A federal judge has decided not to sanction a Ridgefield attorney who released unredacted deposition transcripts in a high-profile lawsuit involving Danbury’s mayor to a daily newspaper and blog.
The decision is the latest development in a highly charged case in which Wendy DaCosta, a former longtime aide to Danbury Mayor Mark Boughton, has sued the mayor and the city, claiming that her civil rights have been violated and that she has been libeled. DaCosta claims she was terminated after sexual harassment complaints were brought against her, but that Boughton and others in city government weren’t punished for similar behavior. Boughton, a Republican candidate for governor, has steadfastly denied any such behavior.

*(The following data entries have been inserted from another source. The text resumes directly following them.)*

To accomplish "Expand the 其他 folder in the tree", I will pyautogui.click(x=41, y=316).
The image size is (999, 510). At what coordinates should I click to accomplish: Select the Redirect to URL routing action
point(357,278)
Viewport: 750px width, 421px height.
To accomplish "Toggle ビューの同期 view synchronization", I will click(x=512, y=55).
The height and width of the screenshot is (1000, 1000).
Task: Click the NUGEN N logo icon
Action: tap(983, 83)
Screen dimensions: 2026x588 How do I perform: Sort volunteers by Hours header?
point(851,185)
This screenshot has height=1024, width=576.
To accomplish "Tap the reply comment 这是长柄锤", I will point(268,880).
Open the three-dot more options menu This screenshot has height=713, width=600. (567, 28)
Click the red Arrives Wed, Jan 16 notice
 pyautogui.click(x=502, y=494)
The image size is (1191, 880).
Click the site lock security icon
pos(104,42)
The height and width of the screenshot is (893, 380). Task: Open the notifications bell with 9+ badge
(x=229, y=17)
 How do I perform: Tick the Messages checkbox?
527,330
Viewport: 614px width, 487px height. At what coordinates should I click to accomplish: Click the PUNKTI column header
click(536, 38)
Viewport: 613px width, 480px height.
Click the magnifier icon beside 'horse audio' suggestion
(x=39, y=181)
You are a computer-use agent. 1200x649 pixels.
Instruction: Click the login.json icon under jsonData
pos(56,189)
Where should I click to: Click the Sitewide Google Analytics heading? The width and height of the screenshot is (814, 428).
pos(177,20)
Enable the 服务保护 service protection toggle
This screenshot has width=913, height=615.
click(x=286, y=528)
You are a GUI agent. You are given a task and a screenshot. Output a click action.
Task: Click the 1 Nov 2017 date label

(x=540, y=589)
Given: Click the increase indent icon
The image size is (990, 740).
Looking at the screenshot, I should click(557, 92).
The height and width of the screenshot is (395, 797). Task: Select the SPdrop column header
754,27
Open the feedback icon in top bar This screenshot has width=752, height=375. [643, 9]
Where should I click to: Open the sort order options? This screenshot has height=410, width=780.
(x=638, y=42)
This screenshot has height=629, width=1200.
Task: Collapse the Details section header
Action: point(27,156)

According to an opinion by a Connecticut federal magistrate judge, DaCosta’s attorney, Elisabeth “Lisa” Maurer, agreed with the legal team representing the city last year that part of Danbury Human Resources Director Virginia Alosco-Werner’s deposition should be marked confidential because some of her testimony concerned personnel information about city employees.
While a Freedom of Information Act request made by the Danbury News-Times for the deposition transcripts was pending, Maurer, “in her words, agreed to provide the transcripts to the News-Times and Hat City Blog on the condition that no information designated ‘confidential’ would be published,” U.S. Magistrate Judge Donna Martinez recounted. The blog, which has been critical of Boughton’s stewardship of the city, posted unredacted versions of the depositions.
In the opinion issued March 3, Martinez wrote that “the court does not countenance Attorney Maurer’s cavalier conduct but sanctions are not in order.”
“It was ill-considered for Attorney Maurer to renege on the stipulation and to do so without prior notice to opposing counsel,” Martinez opined. “Nonetheless, this lapse in judgment did not violate any court order or rule of procedure or cause prejudice to defendants.”
The issue, the judge added, is not whether the public may have access to discovery materials but whether an order banning the parties from publicizing discovery materials is justified.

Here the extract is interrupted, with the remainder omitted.